Web edition: January 4, 2013
Print edition: February 9, 2013; Vol.183 #3 (p. 10)

Coaxing a gas to a negative temperature on the kelvin scale has produced, paradoxically, the hottest temperature ever measured. The study, published in the Jan. 4 Science, will help physicists learn about quantum phenomena and perhaps even the strange form of energy that dominates the universe.

A negative kelvin temperature indicates that particles at high energies outnumber those at low energies.

“We are used to positive temperatures,” says Achim Rosch, a physicist at the University of Cologne in Germany who was not involved in the research. “But there’s nothing forbidden about negative temperatures. It’s always fascinating to do something unusual.”

Temperature is commonly interpreted as a measure of the average energy of the particles in a sample. Each of the molecules buzzing around in a pot of boiling water, for example, has more energy on average than a sluggish water molecule within an ice cube.

But for scientists who study matter at quantum scales, temperature is better defined as the energy distribution of the particles in a sample.

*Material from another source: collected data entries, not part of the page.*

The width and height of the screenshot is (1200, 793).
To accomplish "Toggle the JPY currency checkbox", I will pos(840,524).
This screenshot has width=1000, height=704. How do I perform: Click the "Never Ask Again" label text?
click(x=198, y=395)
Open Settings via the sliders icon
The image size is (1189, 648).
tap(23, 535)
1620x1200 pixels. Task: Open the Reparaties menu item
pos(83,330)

Just above absolute zero (0 kelvin, or -273° Celsius), almost all of the particles within a sample have energies very close to zero, with little variation. But as temperatures rise, the variation in energies widens — some particles still have very small energies, but others have more.

Physicist Ulrich Schneider at the Ludwig Maximilians University of Munich set out to do something unusual: He wanted to cajole the particles within a substance to be confined to a very high amount of energy. In other words, instead of having the particles start at a minimum energy (corresponding to absolute zero) and spreading out toward higher energies, he wanted to start at a maximum energy and spread toward lower energies. By definition, such a substance would have a negative kelvin temperature.

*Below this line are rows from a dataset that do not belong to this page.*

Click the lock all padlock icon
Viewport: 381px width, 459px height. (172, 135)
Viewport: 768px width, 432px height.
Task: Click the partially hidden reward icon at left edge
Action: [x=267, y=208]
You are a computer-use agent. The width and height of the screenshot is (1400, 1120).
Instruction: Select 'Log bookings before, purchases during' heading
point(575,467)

His team achieved that with potassium atoms chilled to a few billionths kelvin above absolute zero. Through the use of lasers and magnets, the team managed to get the atoms to jump to a high-energy state. By creating a cluster of particles exclusively at high energies, Schneider and his colleagues had a gas at a few billionths negative kelvin.

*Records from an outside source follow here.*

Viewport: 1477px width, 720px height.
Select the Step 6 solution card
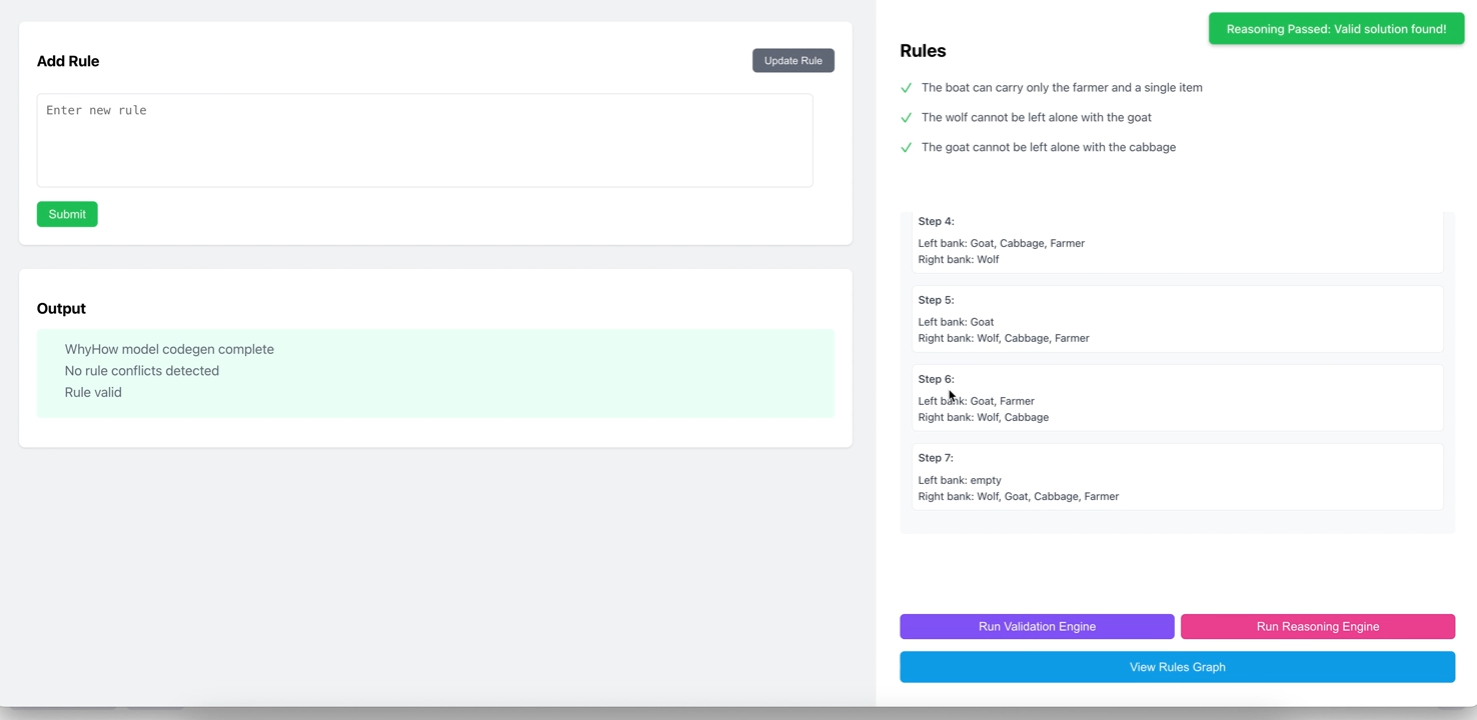pos(1176,399)
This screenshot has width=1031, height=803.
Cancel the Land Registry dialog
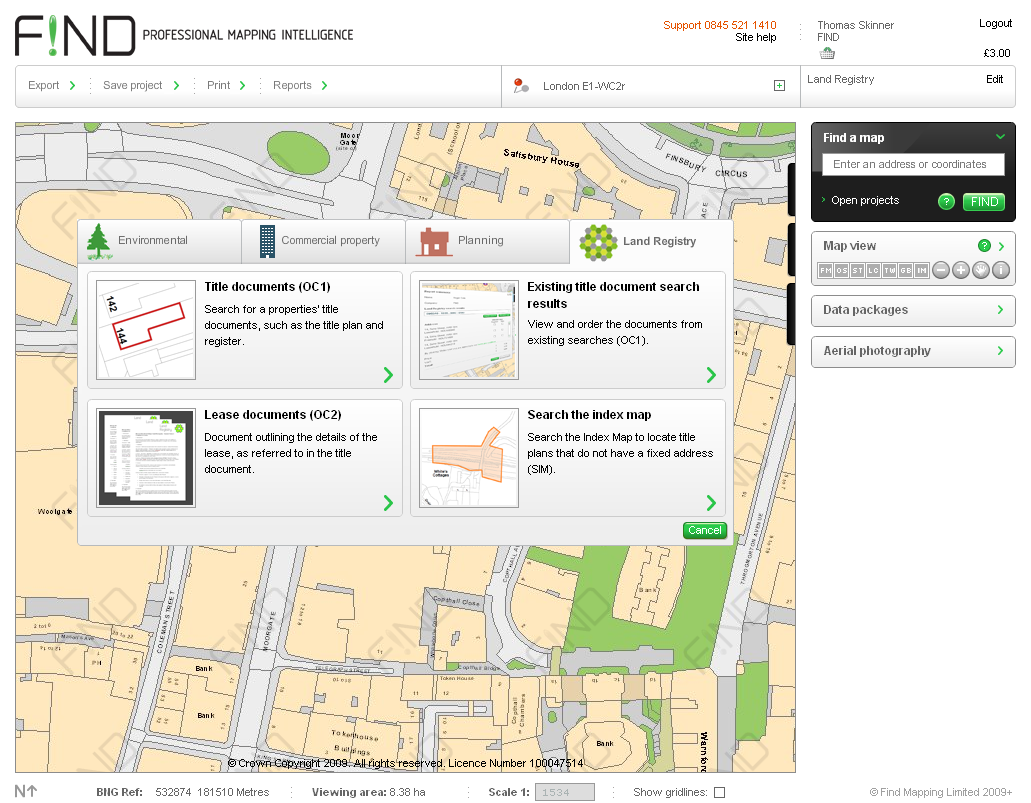coord(704,530)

This temperature is technically not below absolute zero, because negative on the kelvin scale (unlike that on the Fahrenheit or Celsius scale) is a construct that simply indicates something about the energy state of the particles involved. In fact, the new creation is extremely hot because of the high energies of the particles. Heat travels from hot to cold, Schneider says, and heat will always flow away from this gas. “It’s actually hotter than everything we know,” he says.

Despite the semantics involved, this experiment isn’t merely a fun physics trick. Scientists are fascinated by negative-temperature substances because they have other strange properties. The molecules in a typical gas spread out and exert a force on the walls of their container. But a negative-temperature gas also has negative pressure, meaning the particles tend to cave in rather than expand. “It wants to collapse into a single point,” Schneider says.

Negative pressure may be important in another part of the physics universe: Cosmologists believe that dark energy, the mysterious entity that is causing the universe to expand at an accelerating rate, also has negative pressure. Schneider suggests that experimenting with the quantum phenomenon of negative temperature could reveal the nature of dark energy throughout the cosmos.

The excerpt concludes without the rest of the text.